Искусства, понятного для всех, — настаивает Брюсов, — не существует: люди различаются по роду занятий, языку, национальной принадлежности, степени образования и умственным способностям. «Художественное произведение понятно без всякого комментария, без всякой образовательной подготовки, только для узкого круга лиц, живущих одной жизнью с художником»[82]. «Искусство станет всенародным не тогда, когда оно приспособится к народу, но когда весь народ будет в силах причащаться его спасительной евхаристии»[83].

 

Для Брюсова противоречие между искусством и народом, высшими ценностями культуры и массовым сознанием заложено в самой природе человеческого сообщества и обусловлено неоднородностью людей. Брюсов воспринимает это как должное и как факт, и только в одном месте статьи благодушно-умиротворенная тональность перебивается тревожной интонацией, когда он подходит к выводам Роллана, содержащим угрозу низвержения с эстетического Олимпа. Для Вяч. Иванова в этом противоречии заключена трагическая антиномия культуры. Вина лежит, прежде всего, на художнике, и отвечать только ему. Поэтому у Вяч. Иванова нет брюсовской снисходительности в отношении Р. Роллана. Но подход Вяч.
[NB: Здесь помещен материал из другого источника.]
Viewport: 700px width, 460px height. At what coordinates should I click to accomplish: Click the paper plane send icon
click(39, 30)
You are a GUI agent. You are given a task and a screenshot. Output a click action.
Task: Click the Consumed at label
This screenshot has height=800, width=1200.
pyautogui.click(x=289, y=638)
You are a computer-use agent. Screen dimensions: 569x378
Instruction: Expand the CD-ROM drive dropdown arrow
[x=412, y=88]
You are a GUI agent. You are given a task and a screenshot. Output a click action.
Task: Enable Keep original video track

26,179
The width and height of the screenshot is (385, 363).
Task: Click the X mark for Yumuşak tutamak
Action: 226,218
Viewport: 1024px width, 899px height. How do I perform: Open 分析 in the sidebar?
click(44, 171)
Иванова существенно отличается от воззрений автора книги «Народный театр» и его критиков в лице того же Брюсова.

{202} При внешних различиях в суждениях Роллан и Брюсов совпадают в основных моментах. Оба ориентируются на просветительское решение проблемы, с той только разницей, что Роллан предлагает снизойти до уровня народного сознания, а Брюсов приподнять его путем «образовательной подготовки».
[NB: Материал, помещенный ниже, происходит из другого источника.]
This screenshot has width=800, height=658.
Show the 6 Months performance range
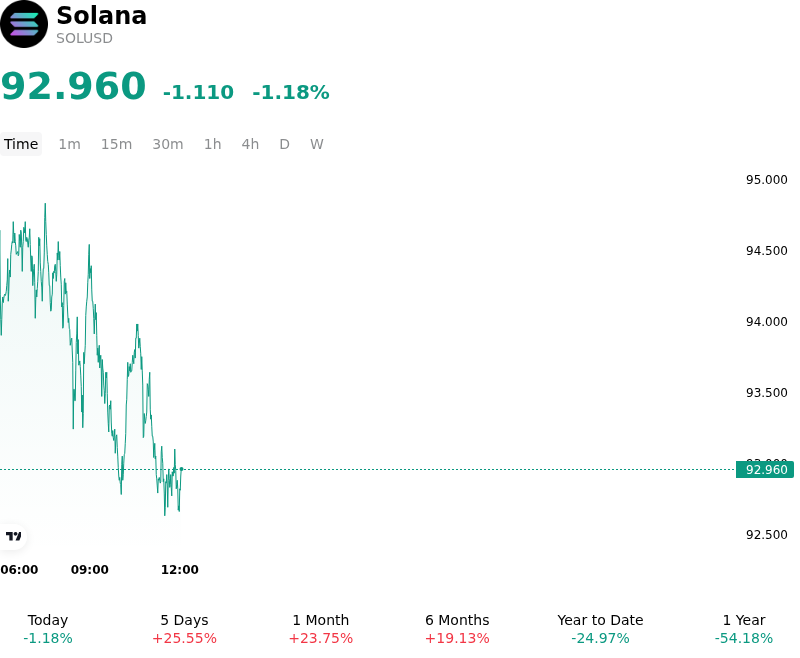pyautogui.click(x=457, y=629)
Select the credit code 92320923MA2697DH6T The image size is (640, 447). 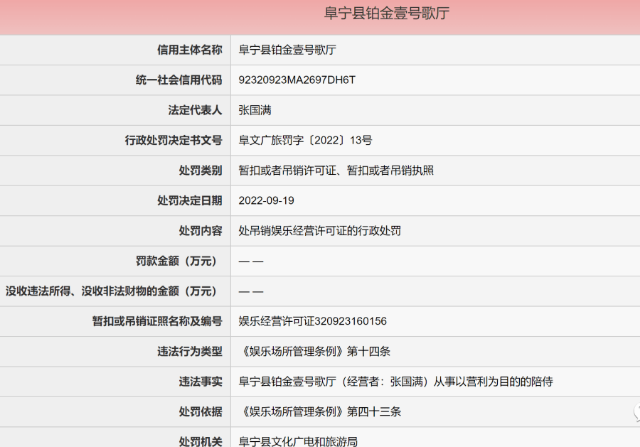pyautogui.click(x=296, y=79)
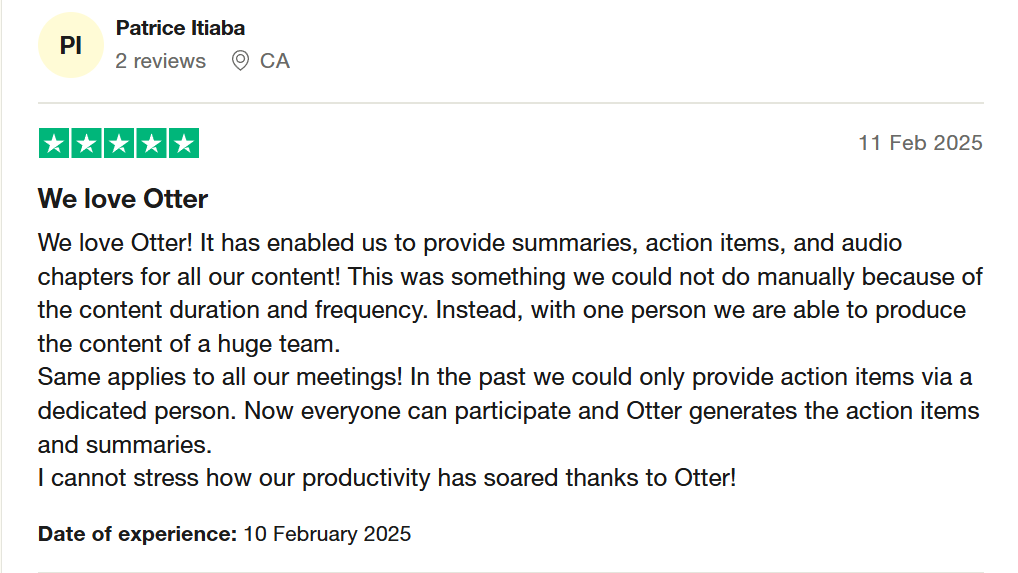Click the fourth green rating star
The width and height of the screenshot is (1018, 573).
tap(151, 144)
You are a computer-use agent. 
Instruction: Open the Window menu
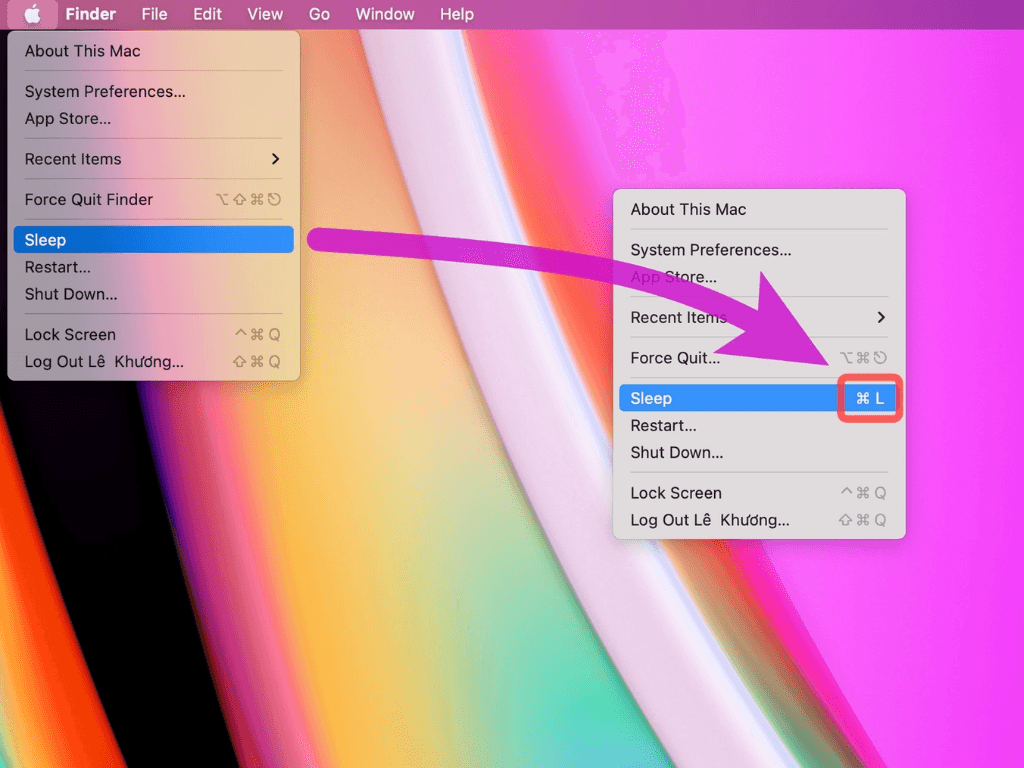click(x=385, y=14)
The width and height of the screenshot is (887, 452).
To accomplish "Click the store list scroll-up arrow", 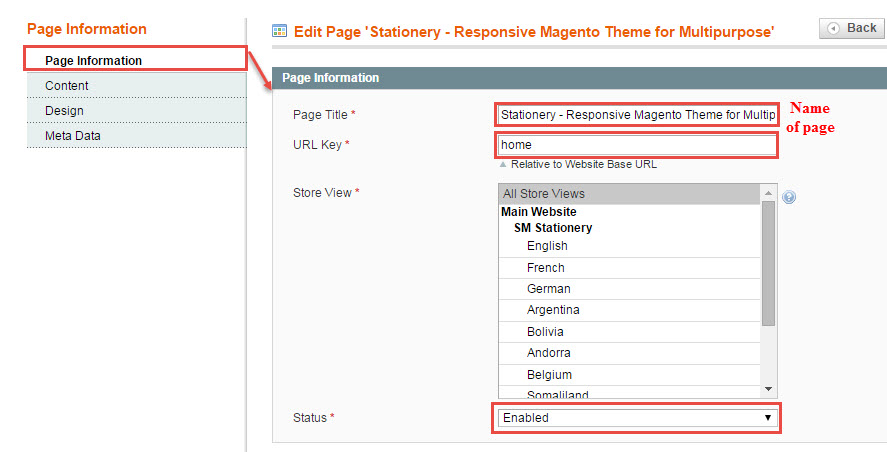I will pos(768,193).
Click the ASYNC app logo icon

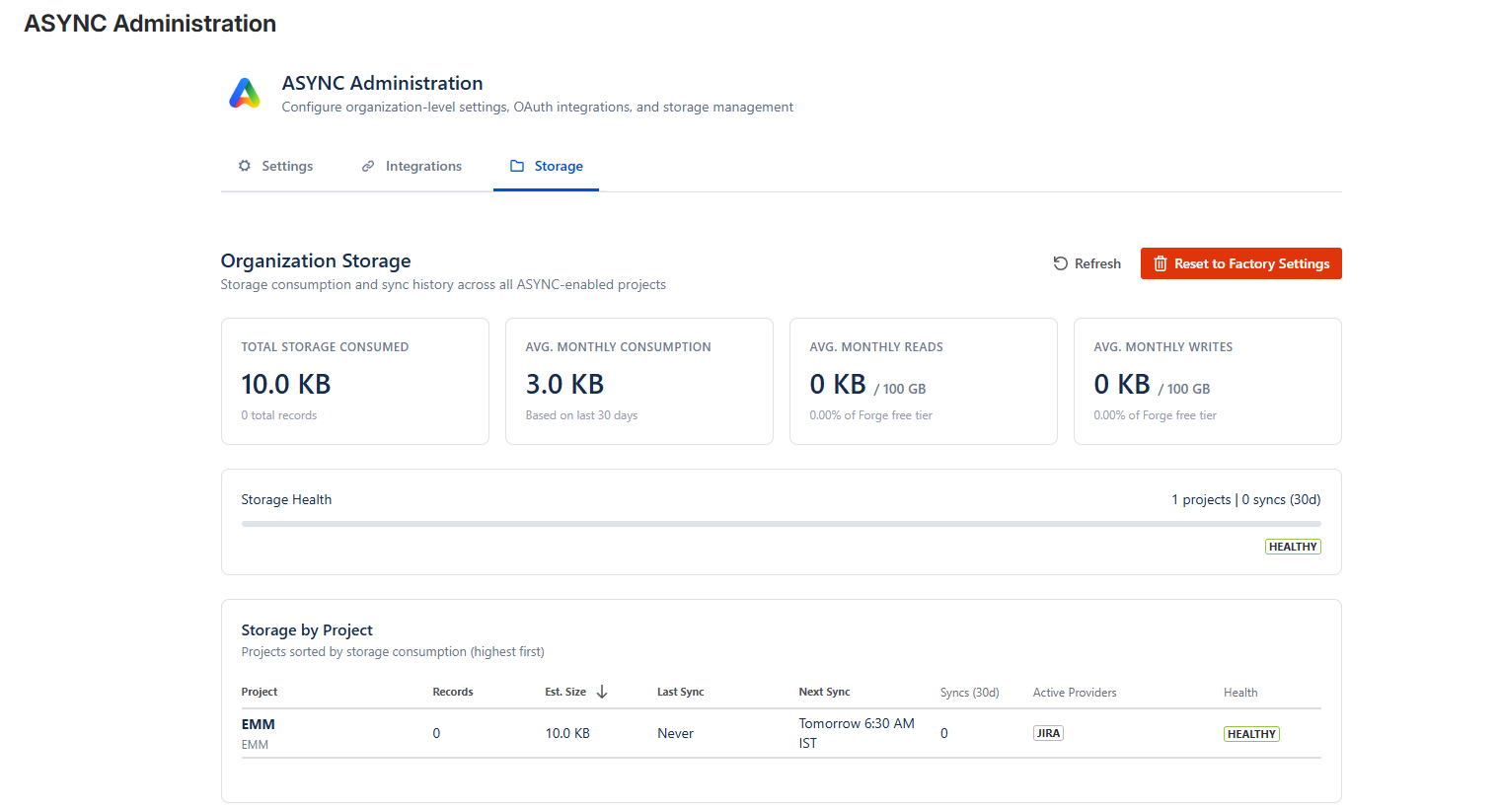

Единство общечеловеческой культуры Р. Роллан разлагает по «сословному» признаку. Брюсов с ним спорит, но потом приходит к тождественному результату: художник творит для всего человечества, но его творения доступны лишь очень узкому кругу.

По убеждению Вяч. Иванова, путь воспитания, путь просвещения изначально ограничен, хотя он его не отрицает целиком. Но на этом пути не разрешить тех острейших противоречий, которые породила буржуазная, «критическая» эпоха. Чтобы ценности культуры стали доступными народу, надо в нем пробудить художников. Народническому «театру для народа» Вяч. Иванов противопоставляет театр народа.
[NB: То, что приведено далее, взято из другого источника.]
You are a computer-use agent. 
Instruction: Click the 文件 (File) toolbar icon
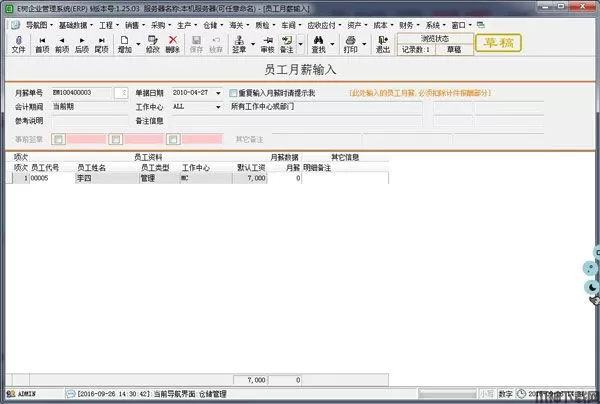coord(18,43)
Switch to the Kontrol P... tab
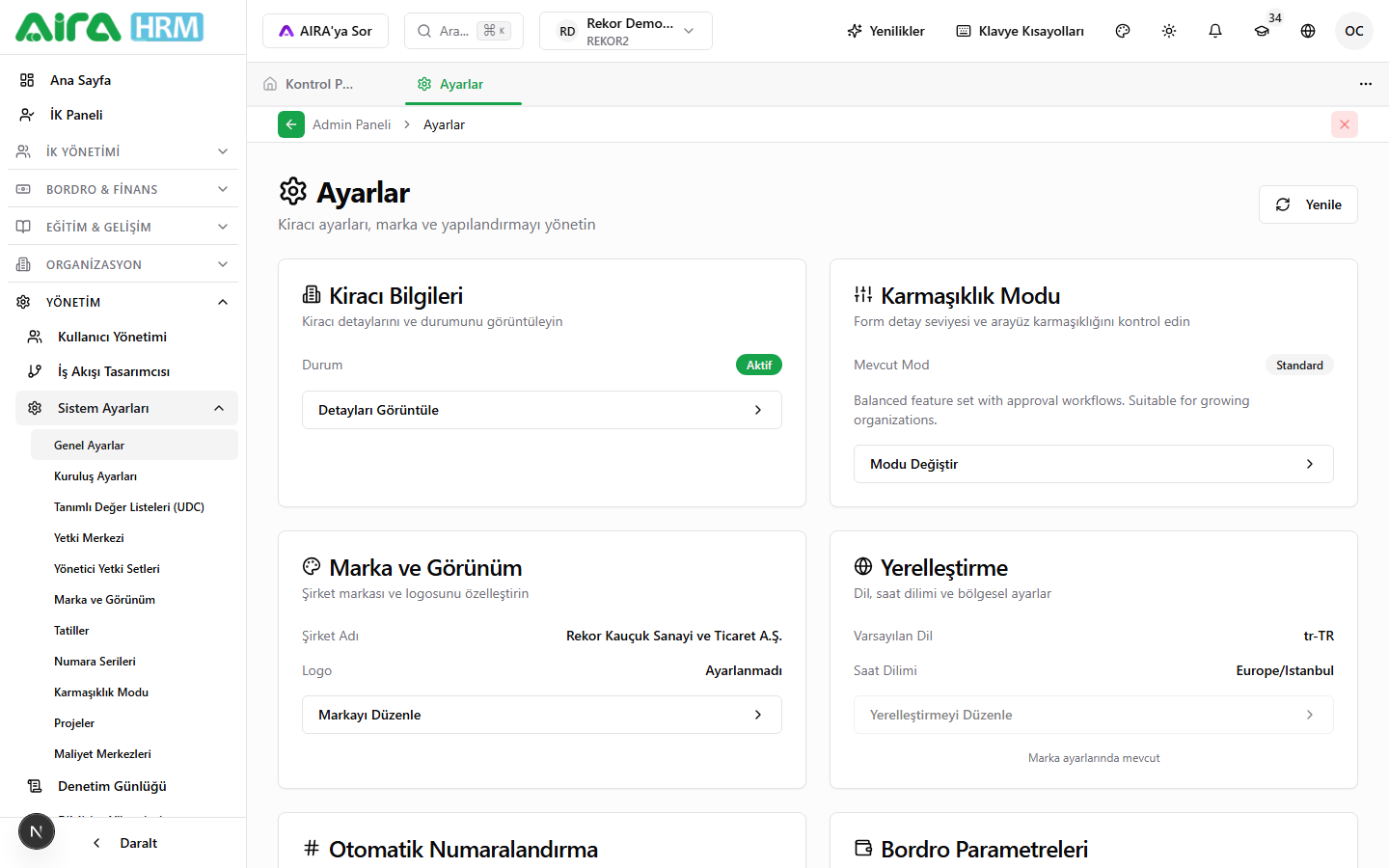Screen dimensions: 1389x868 (x=310, y=84)
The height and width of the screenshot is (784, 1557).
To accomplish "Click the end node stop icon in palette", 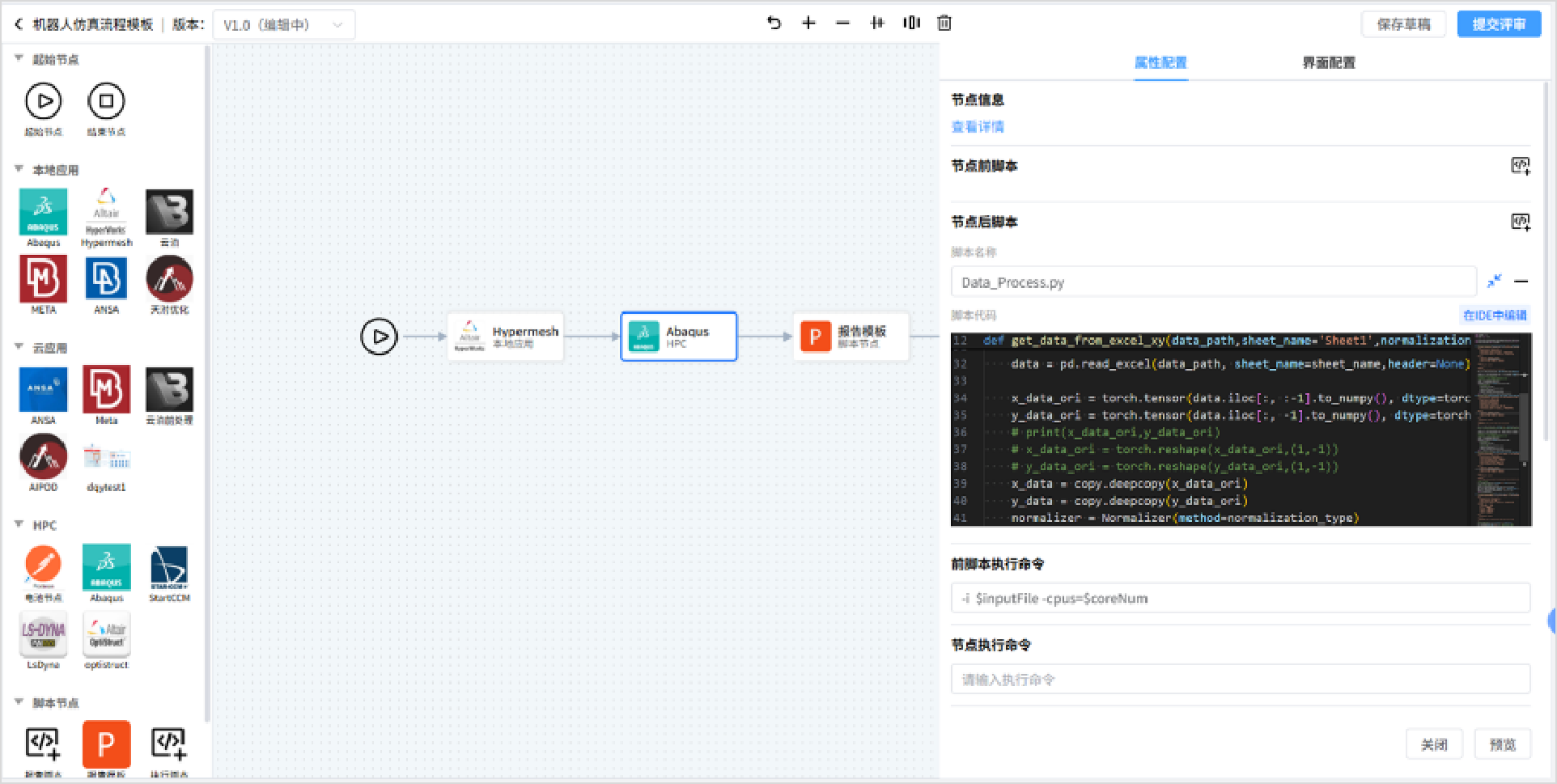I will click(x=106, y=102).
Не касаясь вопроса об истоках концепции Вяч. Иванова, ее внутренней эволюции от 900‑ х до начала 20‑ х годов и ее дальнейшей судьбе, отметим только то, что имело значение для науки о театре.

Народническая идеология, в русле которой существовали школы, занимавшиеся изучением народного искусства, идеализировала низовое художественное сознание. Народный театр рассматривался как неподвижная форма, отгороженная глухой стеной от театра профессионального и не претерпевающая никакого развития. Наконец, народное творчество постоянно отождествлялось с «искусством для народа», создаваемым народнически настроенной интеллигенцией. Критика этой доктрины позволила Вяч. Иванову предельно четко, хотя и конспективно, сформулировать то понимание народного театра, которое впоследствии разрабатывалось уже на научном уровне А. Пиотровским, В. Всеволодским-Гернгроссом, П. Богатыревым.

Проблематика статьи «Множество и личность в действе» перекликается с мыслями трагедии Вяч. Иванова «Прометей» (1915 – 1919). В этой трагедии Прометей трактуется как символ абсолютного индивидуализма перед лицом вселенской полноты, «всеединства», которые были им порушены.

Как показал А. Ф. Лосев в своем разборе ивановской трагедии, автор ставит вопрос о законности человеческого индивидуализма и исследует его исторические последствия. Отторгнутые от «всеединства» дискретные единичности, каждая из которых мнит себя целым, в конечном итоге самоуничтожаются. «Рисуя индивидуализм Прометея в его предельном завершении, когда Прометей впервые только и является титаном в античном смысле слова, Вяч. Иванов дает, и притом тоже античную, критику титанизма и указывает {203} путь выхода из этого титанизма к той полноте бытия, в которой все титаническое внутренне объединилось и теряло свой исконный характер исключительности, доходящей до прямого уничтожения всего того, что оказалось вне титанизма»[84].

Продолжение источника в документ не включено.